The fifth post, “part 5 – accident investigations and treating people fairly”, looks at weaknesses of the way that we have traditionally investigated accidents and failures, assuming neat linearity with clear cause and effect. In particular, our use of root cause analysis, and willingness to blame people for accidents is hard to justify.
This post looks at the response of the safety critical community to such problems and the necessary trade offs that a practical response requires. The result, Safety II, is intriguing and has important lessons for software testers.
More safety means less feedback
In 2017 nobody was killed on a scheduled passenger flight (sadly that won’t be the case in 2018). That prompted the South China Morning Post to produce this striking graphic, which I’ve reproduced here in butchered form. Please, please look at the original. My version is just a crude taster.

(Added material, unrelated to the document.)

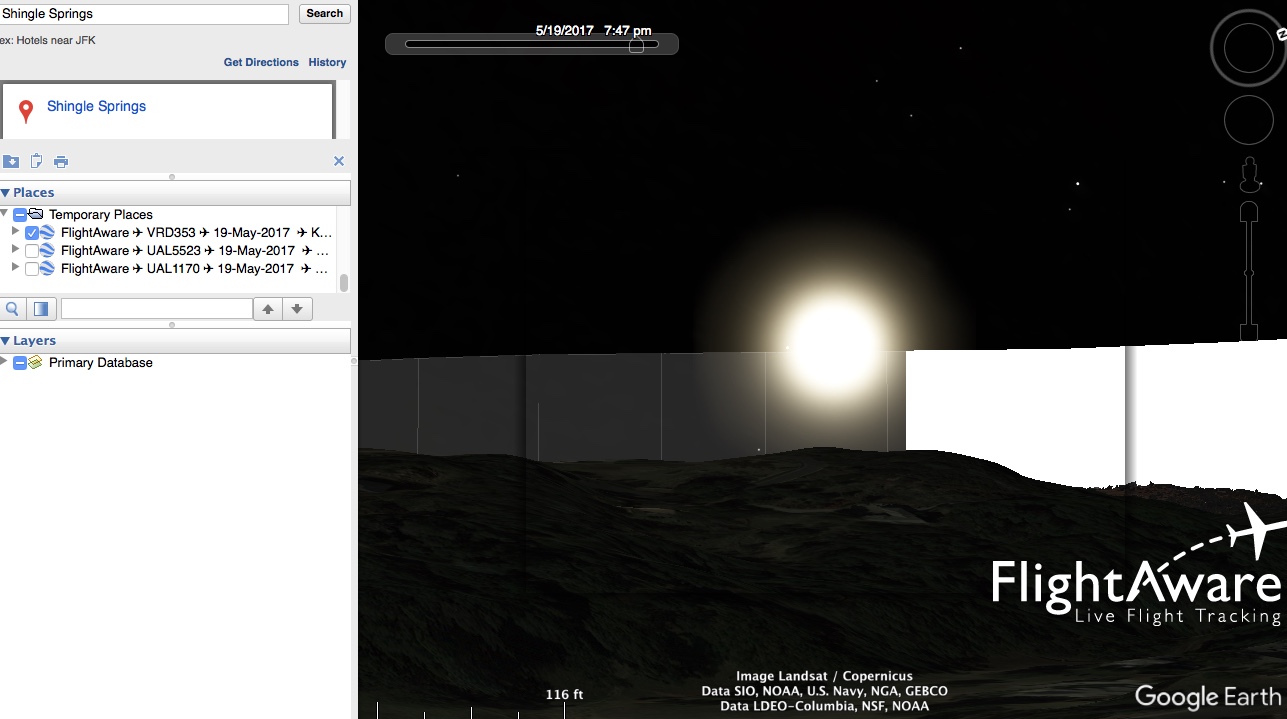Click the Street View pegman icon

Increasing safety is obviously good news, but it poses a problem for safety professionals. If you rely on accidents for feedback then reducing accidents will choke off the feedback you need to keep improving, to keep safe. The safer that systems become the less data is available. Remember what William Langewiesche said (see part 4).
“What can go wrong usually goes right – and then people draw the wrong conclusions.”

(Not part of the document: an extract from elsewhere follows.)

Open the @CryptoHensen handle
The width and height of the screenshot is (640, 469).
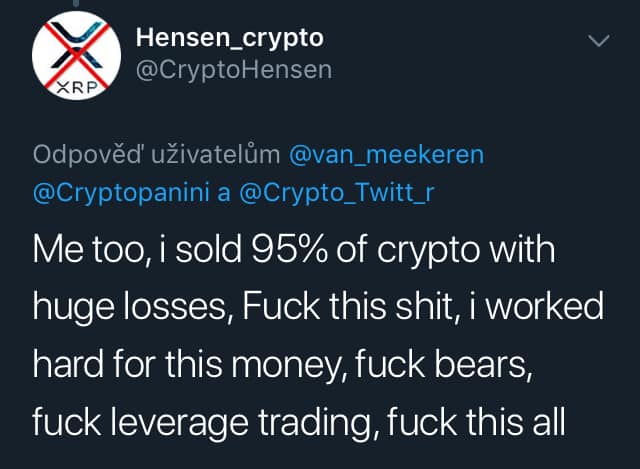[x=232, y=70]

If accidents have become rare, but are extremely serious when they do occur, then it will be highly counter-productive if investigators pick out people’s actions that deviated from, or adapted, the procedures that management or designers assumed were being followed.
These deviations are always present in complex socio-technical systems that are running successfully and it is misleading to focus on them as if they were a necessary and sufficient cause when there is an accident. The deviations may have been a necessary cause of that particular accident, but in a complex system they were almost certainly not sufficient. These very deviations may have previously ensured the overall system would work. Removing the deviation will not necessarily make the system safer.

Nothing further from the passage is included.